Seven religious schools in Eritrea, four of them sponsored by the Catholic Church, have been seized by the country’s government this month. Catholic bishops in the country say the move was motivated by “hatred against the faith.”
“If this is not hatred against the faith and against religion what else can it be?” Eritrea’s bishops asked in a Sept. 4 letter addressed to the Minister of Public Education, Semere Re’esom.
The seven schools seized by the government include three run by Protestant and Muslim groups, according to Comboni Catholic missionaries serving in the area. The schools have been nationalized, and will reportedly now be run by the country’s education ministry.
The Eritrean government has also seized Church-run health facilities.
“The actions that are being taken against our educational and health institutions are contrary to the rights and to the legitimate freedom of the Church,” the bishops wrote in their Sept. 4 letter.
The bishops also suggested that the government raise to them any objections to the way in which Catholic schools and hospitals are administered in Eritrea.
“If there are situations that need to be corrected or adjusted, not only is it good, but even the only viable way, in order for this to take place in a context of an open and constructive dialogue,” the bishops wrote.
Eritrea is a one-party state whose human rights record has frequently been deplored.
It is believed the seizures are retaliatory, after the Church in April called for reforms to reduce emigration.
The bishops had also called for national reconciliation. Government seizure of Church property is not new, however.
A 1995 decree restricting social and welfare projects to the state has been used intermittently since then to seize or close ecclesial services.
In July 2018, an Eritrean Catholic priest helping immigrants and refugees in Italy told EWTN that authorities had recently shut down eight free Catholic-run medical clinics. He said authorities claimed the clinics were unnecessary because of the presence of state clinics.

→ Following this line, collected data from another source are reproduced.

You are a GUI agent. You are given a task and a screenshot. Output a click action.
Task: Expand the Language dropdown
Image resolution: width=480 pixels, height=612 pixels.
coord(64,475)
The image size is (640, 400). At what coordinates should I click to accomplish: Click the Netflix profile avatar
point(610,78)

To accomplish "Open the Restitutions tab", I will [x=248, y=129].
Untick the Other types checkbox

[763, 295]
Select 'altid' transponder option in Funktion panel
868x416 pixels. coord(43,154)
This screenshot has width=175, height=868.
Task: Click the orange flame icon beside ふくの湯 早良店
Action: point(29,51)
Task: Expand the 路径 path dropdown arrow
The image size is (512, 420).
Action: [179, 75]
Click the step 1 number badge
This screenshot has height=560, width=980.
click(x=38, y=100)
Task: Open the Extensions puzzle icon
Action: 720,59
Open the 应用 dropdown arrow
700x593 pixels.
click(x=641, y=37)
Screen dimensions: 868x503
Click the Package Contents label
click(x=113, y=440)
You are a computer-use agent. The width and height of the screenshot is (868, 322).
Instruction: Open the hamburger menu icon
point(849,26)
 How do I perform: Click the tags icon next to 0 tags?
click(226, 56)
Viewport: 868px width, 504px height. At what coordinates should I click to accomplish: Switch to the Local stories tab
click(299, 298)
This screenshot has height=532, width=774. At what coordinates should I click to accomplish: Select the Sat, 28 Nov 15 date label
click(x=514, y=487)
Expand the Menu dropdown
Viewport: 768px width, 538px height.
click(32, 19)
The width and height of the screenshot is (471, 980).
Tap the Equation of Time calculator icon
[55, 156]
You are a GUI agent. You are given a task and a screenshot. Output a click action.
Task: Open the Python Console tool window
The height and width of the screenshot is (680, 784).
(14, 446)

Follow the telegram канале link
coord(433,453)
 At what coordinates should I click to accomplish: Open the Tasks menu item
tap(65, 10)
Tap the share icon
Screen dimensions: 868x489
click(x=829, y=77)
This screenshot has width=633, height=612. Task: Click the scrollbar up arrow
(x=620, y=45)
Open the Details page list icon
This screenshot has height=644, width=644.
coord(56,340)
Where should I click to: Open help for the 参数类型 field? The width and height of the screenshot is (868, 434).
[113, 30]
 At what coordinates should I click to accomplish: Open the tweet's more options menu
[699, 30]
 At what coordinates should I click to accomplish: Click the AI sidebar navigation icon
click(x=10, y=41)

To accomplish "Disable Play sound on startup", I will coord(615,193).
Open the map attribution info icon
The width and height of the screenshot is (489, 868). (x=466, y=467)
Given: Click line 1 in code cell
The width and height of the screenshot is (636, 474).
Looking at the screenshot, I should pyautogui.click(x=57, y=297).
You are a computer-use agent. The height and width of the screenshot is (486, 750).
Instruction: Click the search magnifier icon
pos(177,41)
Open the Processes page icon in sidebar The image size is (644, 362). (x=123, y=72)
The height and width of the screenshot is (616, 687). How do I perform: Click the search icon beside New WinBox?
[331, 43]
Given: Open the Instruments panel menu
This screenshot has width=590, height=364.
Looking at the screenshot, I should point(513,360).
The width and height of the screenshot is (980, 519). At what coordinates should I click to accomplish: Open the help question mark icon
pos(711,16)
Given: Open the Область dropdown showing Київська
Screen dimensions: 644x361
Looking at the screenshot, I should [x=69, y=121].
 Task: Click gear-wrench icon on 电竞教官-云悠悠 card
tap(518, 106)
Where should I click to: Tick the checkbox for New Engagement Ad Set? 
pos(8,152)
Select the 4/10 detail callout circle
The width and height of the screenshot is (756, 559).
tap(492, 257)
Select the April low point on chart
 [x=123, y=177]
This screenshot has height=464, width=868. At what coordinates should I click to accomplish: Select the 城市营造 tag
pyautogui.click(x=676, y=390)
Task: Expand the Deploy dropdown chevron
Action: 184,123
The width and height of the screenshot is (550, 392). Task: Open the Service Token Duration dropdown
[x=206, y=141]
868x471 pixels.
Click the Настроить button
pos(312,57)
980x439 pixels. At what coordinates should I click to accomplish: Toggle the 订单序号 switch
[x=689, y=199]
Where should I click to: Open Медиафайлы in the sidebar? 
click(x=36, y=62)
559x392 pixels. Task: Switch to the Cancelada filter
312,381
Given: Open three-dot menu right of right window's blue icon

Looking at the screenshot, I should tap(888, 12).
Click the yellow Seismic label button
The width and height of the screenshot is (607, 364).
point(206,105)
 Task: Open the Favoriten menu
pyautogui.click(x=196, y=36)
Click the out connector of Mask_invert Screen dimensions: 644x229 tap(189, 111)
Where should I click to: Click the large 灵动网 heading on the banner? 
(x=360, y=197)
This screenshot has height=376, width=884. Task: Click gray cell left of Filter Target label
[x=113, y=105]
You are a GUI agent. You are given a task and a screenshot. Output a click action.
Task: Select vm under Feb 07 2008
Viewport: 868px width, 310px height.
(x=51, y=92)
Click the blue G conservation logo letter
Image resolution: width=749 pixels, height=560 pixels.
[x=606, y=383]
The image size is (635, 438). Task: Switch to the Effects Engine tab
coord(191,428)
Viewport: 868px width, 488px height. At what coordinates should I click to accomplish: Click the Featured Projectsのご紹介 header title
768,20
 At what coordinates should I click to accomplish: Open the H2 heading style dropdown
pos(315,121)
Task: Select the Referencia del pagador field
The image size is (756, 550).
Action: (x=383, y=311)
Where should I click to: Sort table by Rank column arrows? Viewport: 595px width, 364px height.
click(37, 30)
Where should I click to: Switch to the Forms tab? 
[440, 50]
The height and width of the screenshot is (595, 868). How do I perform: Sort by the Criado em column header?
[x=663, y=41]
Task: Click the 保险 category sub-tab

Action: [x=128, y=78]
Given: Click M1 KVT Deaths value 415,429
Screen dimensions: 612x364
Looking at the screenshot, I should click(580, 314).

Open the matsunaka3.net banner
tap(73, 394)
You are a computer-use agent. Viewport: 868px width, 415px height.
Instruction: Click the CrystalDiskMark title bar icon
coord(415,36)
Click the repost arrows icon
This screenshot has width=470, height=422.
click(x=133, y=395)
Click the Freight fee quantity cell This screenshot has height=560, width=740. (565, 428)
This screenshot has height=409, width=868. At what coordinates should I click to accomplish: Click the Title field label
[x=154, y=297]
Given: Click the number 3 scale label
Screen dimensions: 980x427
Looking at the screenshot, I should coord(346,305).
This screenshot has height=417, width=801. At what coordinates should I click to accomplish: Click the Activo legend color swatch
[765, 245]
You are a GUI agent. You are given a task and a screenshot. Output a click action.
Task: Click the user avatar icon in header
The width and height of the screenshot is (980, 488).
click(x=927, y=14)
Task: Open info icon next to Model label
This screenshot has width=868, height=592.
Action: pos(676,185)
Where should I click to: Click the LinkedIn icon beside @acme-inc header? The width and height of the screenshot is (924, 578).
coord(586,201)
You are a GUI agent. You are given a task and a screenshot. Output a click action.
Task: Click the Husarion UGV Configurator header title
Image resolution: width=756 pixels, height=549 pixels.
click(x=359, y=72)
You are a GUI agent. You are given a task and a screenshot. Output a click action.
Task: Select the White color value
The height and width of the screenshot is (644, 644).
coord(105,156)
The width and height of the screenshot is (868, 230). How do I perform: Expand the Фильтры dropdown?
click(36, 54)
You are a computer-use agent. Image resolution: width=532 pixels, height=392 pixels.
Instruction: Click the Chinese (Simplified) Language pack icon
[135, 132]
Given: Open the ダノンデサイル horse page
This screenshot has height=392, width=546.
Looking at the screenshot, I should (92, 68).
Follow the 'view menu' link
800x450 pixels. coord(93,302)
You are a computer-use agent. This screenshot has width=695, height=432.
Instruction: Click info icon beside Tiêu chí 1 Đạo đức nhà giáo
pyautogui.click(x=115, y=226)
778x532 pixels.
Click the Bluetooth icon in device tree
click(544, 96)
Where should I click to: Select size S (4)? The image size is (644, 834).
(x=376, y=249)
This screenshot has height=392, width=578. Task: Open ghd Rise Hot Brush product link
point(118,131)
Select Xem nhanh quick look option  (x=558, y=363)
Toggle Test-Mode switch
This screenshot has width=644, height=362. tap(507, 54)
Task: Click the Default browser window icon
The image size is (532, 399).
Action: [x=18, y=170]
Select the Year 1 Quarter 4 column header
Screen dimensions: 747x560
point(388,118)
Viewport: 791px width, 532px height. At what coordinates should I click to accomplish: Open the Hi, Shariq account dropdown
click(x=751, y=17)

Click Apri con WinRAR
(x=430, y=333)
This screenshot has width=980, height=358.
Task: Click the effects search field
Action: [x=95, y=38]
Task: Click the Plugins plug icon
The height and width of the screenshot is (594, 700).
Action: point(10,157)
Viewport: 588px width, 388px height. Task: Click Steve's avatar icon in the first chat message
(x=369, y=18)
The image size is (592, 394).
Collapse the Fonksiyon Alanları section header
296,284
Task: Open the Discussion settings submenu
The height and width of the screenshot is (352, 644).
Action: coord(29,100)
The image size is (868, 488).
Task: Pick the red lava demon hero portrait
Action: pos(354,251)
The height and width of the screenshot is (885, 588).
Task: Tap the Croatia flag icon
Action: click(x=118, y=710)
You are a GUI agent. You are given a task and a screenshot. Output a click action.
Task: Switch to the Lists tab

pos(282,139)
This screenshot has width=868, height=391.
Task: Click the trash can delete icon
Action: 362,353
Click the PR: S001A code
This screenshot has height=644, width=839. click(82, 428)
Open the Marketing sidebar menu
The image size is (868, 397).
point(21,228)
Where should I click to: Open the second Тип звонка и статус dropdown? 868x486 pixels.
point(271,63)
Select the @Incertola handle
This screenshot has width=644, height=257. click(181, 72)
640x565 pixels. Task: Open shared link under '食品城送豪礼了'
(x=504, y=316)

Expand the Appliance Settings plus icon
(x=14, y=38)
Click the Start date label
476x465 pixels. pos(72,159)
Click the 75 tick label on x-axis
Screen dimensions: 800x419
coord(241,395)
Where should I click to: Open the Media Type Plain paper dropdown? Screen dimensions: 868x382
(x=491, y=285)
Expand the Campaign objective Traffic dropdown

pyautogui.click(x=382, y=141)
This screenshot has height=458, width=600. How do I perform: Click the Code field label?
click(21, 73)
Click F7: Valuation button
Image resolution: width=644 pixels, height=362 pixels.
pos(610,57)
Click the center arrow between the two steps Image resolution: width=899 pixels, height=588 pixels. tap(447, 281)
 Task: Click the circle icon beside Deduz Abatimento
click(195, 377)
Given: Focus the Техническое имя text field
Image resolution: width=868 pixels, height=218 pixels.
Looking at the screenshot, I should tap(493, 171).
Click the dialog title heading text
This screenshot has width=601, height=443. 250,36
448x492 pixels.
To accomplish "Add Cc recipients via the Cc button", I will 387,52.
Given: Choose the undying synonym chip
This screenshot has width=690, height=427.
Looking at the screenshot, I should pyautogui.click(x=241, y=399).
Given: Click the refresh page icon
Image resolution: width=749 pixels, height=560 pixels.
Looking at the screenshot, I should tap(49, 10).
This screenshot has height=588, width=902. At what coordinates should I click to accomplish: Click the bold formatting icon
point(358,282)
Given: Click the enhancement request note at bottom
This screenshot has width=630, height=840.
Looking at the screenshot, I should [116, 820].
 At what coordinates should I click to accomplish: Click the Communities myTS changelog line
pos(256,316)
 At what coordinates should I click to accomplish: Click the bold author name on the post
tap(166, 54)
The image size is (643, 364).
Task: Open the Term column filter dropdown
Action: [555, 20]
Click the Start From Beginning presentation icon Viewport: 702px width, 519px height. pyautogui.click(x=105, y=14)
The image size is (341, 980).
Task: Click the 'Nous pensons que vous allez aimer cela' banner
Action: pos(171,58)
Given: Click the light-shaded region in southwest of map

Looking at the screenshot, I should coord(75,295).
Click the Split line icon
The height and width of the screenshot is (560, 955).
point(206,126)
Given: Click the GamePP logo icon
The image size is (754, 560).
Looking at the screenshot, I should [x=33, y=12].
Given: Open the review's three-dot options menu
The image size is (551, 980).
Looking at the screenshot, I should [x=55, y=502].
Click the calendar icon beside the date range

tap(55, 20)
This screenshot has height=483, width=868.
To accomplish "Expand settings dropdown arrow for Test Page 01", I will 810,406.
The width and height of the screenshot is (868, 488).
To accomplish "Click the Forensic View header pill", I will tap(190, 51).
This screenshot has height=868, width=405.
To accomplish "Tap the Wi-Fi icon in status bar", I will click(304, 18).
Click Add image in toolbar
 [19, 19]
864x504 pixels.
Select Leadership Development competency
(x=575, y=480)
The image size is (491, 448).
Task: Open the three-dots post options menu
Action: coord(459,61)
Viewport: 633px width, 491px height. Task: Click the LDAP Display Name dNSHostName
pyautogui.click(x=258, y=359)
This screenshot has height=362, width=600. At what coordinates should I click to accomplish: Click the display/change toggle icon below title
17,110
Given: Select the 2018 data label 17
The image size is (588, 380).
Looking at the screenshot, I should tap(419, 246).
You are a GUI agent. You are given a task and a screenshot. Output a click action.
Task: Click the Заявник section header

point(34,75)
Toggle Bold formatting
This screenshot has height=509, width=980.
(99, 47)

Christian and Muslim schools have also been closed under the 1995 decree, according to the U.S. Commission on International Religious Freedom’s 2019 annual report.
Eritrea has been designated a Country of Particular Concern since 2004 for its religious freedom abuses by the U.S. Department of State.
Many Eritreans, especially youth, emigrate, due to a military conscription, and a lack of opportunities, freedom, education, and health care.
A July 2018 peace agreement between Ethiopia and Eritrea, which ended a conflict over their mutual border, led to an open border which has allowed for easier emigration.
Catholics make up 4 percent of Eritrea’s population.
ACI Africa contributed to this report.